Directions for this task: Each record, minus any picture, should be returned exactly as written.

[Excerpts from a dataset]
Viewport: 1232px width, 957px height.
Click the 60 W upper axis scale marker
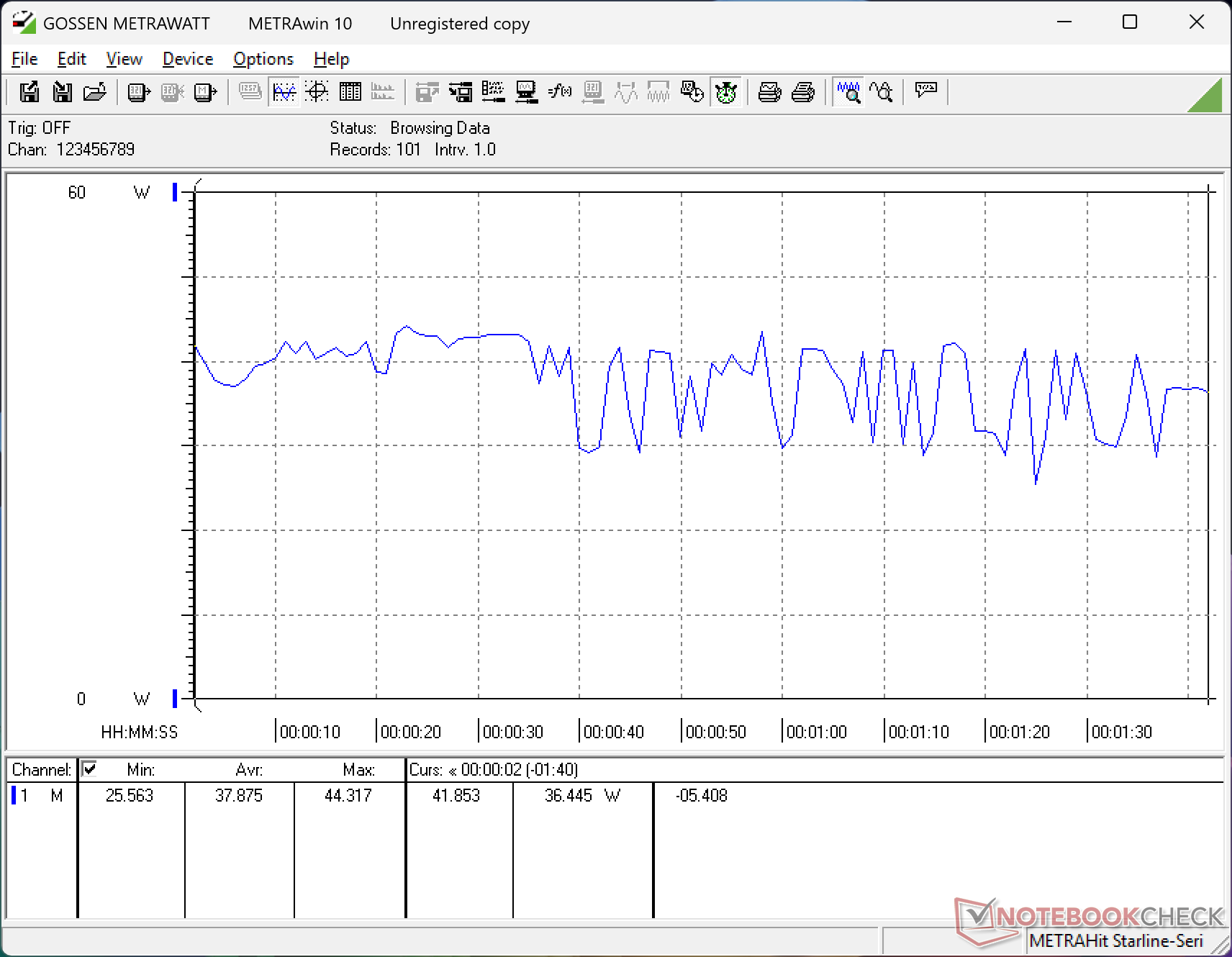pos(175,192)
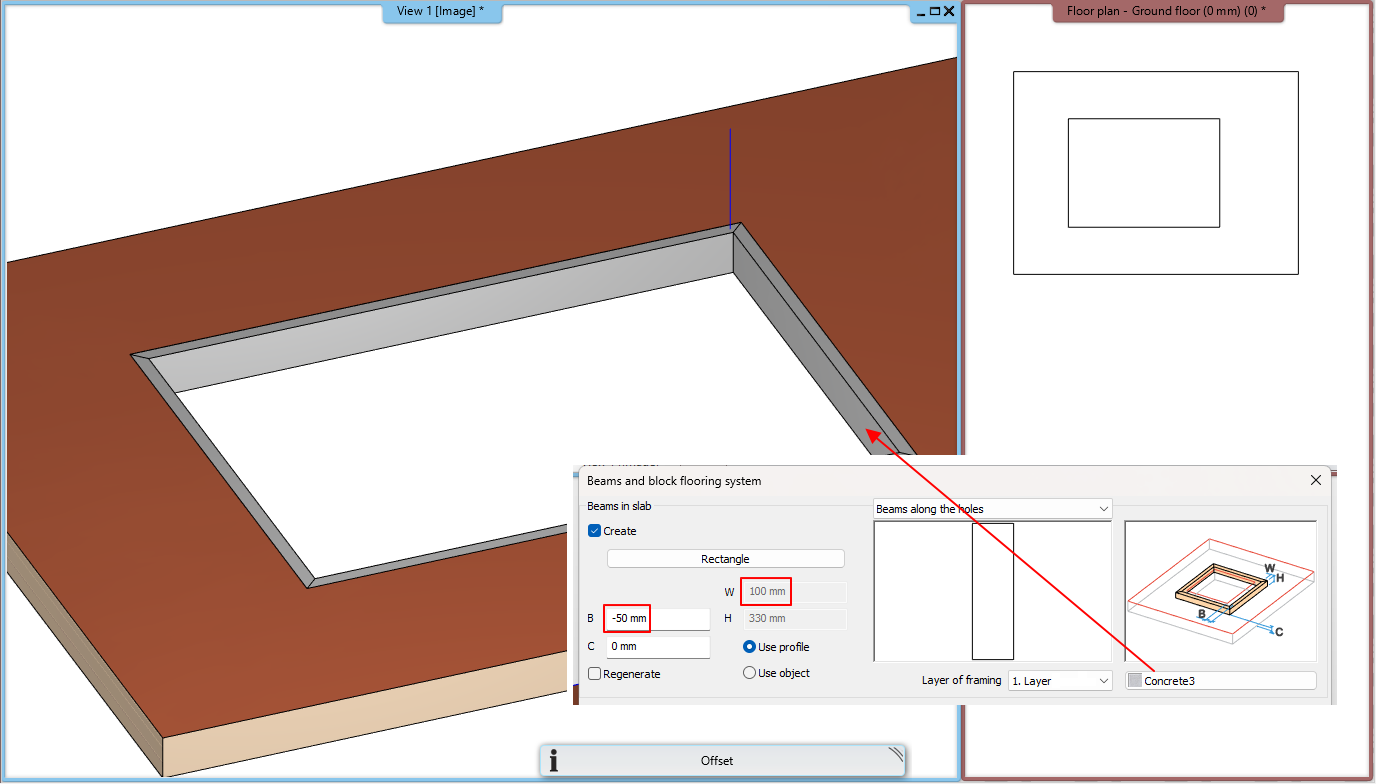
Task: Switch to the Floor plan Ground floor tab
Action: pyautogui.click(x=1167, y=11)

Reply to the task:
Viewport: 1232px width, 957px height.
Click the 60 W upper axis scale marker
pos(175,192)
Task: Switch to the Floor plan Ground floor tab
Action: pyautogui.click(x=1167, y=11)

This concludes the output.